Some 90 per cent farmers of the Asia-Pacific region is smallholder farmers, who own less than 2.0 hectares of land.
Analysing the data of 25-30 years, Mr Siddiq concluded that the farm market, especially of perishables such as potato, onion and tomato crash-landed in every three years.
In May, paddy prices hit a three-year low in Bangladesh after bumper harvest, unleashing a wave of protests across the country and fields were set ablaze by peasants.
Last year, Bangladeshi farmers lost more than US$1.0 billion after the potato prices collapsed, the ADB senior executive said, referring to media reports.
Indeed, if the factors of production-land, own labour and capital in the forms of seeds, fertiliser, pesticides, etc-are considered, farmers make "very modest" income and that is also in the third year.
"If it is not crisis, what is it?" asked Mr Siddiq, a natural resource economist by training.
He said the deepening crisis Asia-Pacific farmers, including those of Bangladesh, face forces peasants to leave farming in droves as they are unable to live off the land.
Disenchanted with lower profitability, kids of farming families head towards urban areas seeking a future, he added.
To the ADB economist, this happens because of "inefficient markets," where the mismatch between demand and supply exists.
Price variability of any commodity is important, because "we don't want stable prices," Mr Siddiq said. 'That's not good."
If prices go down by a narrow margin-say 10 per cent-"it is normal," he said, but if those slide by 90 per cent or climbs by 80 per cent, that causes huge losses to traders and suppliers.
To address this kind of situation, the ADB economist advises the government to intervene with "simple economics."
In case of supply glut, the government can issue export licences and if the production is less than the demand, the authorities can opt for imports so that "consumers don't suffer," he said.
Is public aid for agriculture a panacea?

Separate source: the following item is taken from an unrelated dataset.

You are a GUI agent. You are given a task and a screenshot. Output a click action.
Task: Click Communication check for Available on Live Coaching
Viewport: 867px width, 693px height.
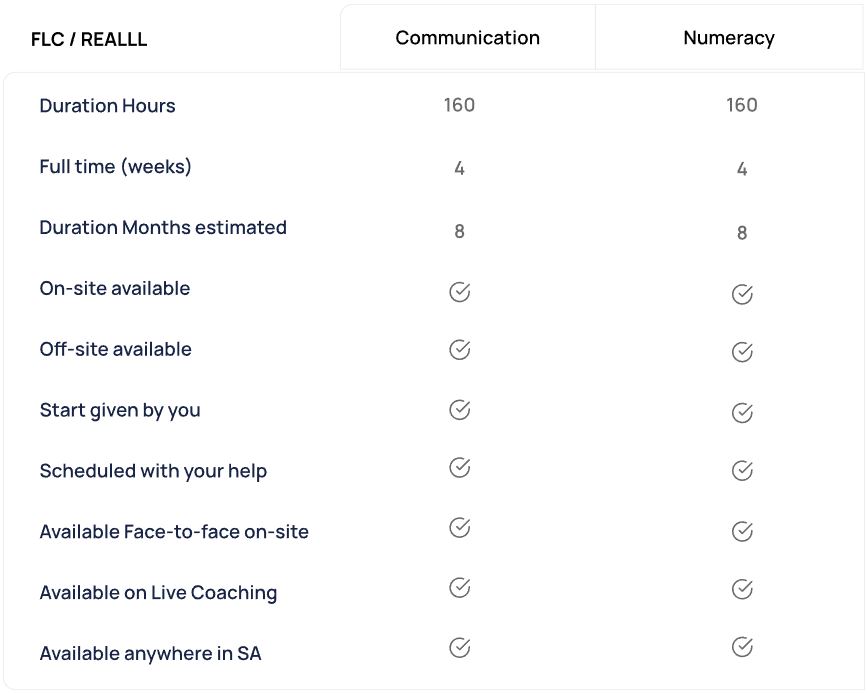tap(459, 587)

The ADB economist is not convinced: Governments are "misallocating subsidies."
States around the world deploy as much as $600 billion in agriculture subsidies, but that cool amount ends up in wrong hands.
One case in point is Indonesia, where the government extends $2.0 billion a year to farmers as fertiliser subsidies. "Poor farmers" are not getting their pies from this sizable aid, according to Mr Siddiq.

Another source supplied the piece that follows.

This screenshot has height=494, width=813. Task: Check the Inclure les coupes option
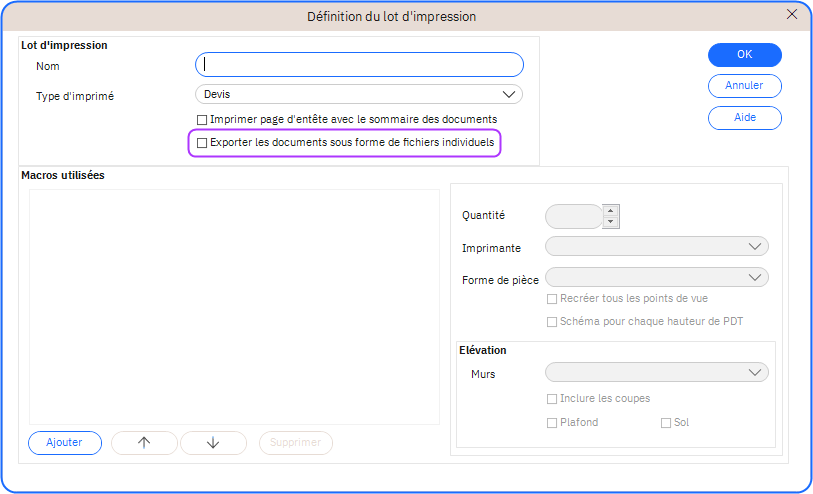[x=552, y=399]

Against this backdrop, he favoured following best practices of the United States, Europe and Japan, where subsidies are better targeted and allocated.
These developed countries use farm aid for bolstering the marketing network, developing sub-sectors, providing soft-loans and facilitating research and development, or R&D, Mr Siddiq said.
Other factor that has complicated the situation is that people perceive agriculture to be "unnecessary" and "unimportant" business, though the World Bank study shows that the return on agriculture investment is "huge."
Nevertheless, the farming community in Bangladesh is far from tapping the benefits because the bank interest rate on borrowing is 10-15 per cent, leaving farmers to scramble racking up 2.0-3.0 per cent profit while unforeseen events wipe out even that gain.
"What kind of business agriculture is!" he wondered.
That said, he argued making agriculture profitable is the best thing a country can do to spur domestic demand.
Bangladesh is a "bright spot" for textiles and clothing manufacturing and that is export-oriented, but the ADB executive said the agriculture sector has the potential to foster demand within the economy.
The apparel sector, which pulled over $34 billion in exports last fiscal, accounts for four-fifths of the country's annualised merchandise shipments and employs as many as four million workers.
Still, giving the farm sector a leg-up makes economic sense.
The ADB economist estimated if the rural people's income rises, they spend on non-farm products, which can give up to 2.0 per cent boost to the economy.
Presently, agriculture contributes less than 14 per cent to gross domestic product, or GDP, but Mr Siddiq remains bullish: "Bangladesh's economy will grow faster, should farmers get fair price." Giving the example of the US, he said, domestic demand makes up between 60 per cent and 70 per cent of the world's largest economy.
In contrast, he said, the Indian economy is witnessing a slump because of sluggish internal demand.
Even as the farm crisis worsens, the ADB, in its 2019 Development Outlook, expected Bangladesh's agriculture sector to edge up 3.8 per cent growth during fiscal year 2019-2020, aided by government policy support.